Single by Dizzee Rascal

from the album Maths + English
- Released: 21 May 2007
- Recorded: 2006
- Genre: Hip hop, nu metal
- Length: 3:20
- Label: XL Records
- Songwriters: Dylan Mills Cage Reginald Arvizu Jonathan Davis James Shaffer David Silveria Brian Welch
- Producer: Cage

Dizzee Rascal singles chronology
| "Off 2 Work" / "Graftin'" (2005) | "Sirens" (2007) | "Pussyole (Old Skool)" (2007) |

= Sirens (Dizzee Rascal song) =

"Sirens" is the seventh single release from British rapper Dizzee Rascal, and the lead single from his third studio album Maths + English.

INSTRUCTION 1:
For the text on the single "Sirens," decide whether each statement agrees with it: (a) the single was recorded in 2007; (b) Cage produced the single; (c) "Sirens" is the lead single from Maths + English. Answer yes or no for each, quoting the deciding words.
INSTRUCTION 2:
Return, copied verbatim, the part of the text on the single "Sirens" that opens with the words containing "Dizzee Rascal singles" and closes with "Maths + English.".

GIVEN DATA:
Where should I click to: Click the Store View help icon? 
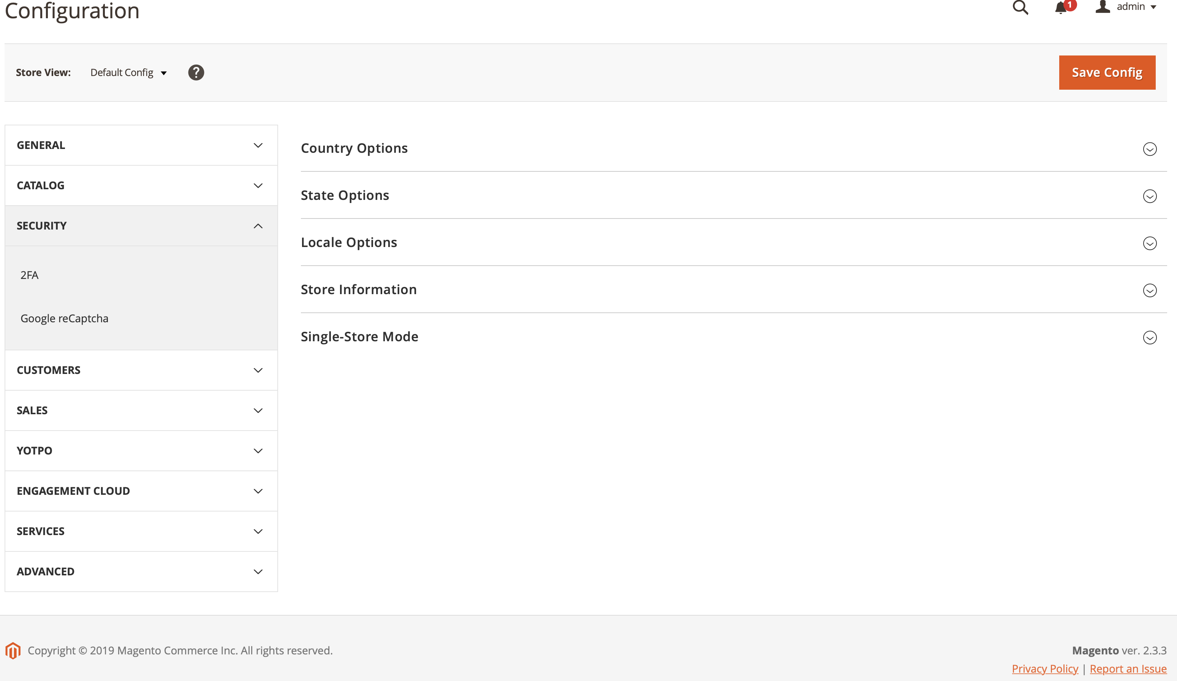tap(196, 72)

WRITTEN RESPONSE 1:
(a) No: "Recorded: 2006"
(b) Yes: "Producer: Cage"
(c) Yes: "the lead single from his third studio album Maths + English"

WRITTEN RESPONSE 2:
Dizzee Rascal singles chronology
| "Off 2 Work" / "Graftin'" (2005) | "Sirens" (2007) | "Pussyole (Old Skool)" (2007) |

= Sirens (Dizzee Rascal song) =

"Sirens" is the seventh single release from British rapper Dizzee Rascal, and the lead single from his third studio album Maths + English.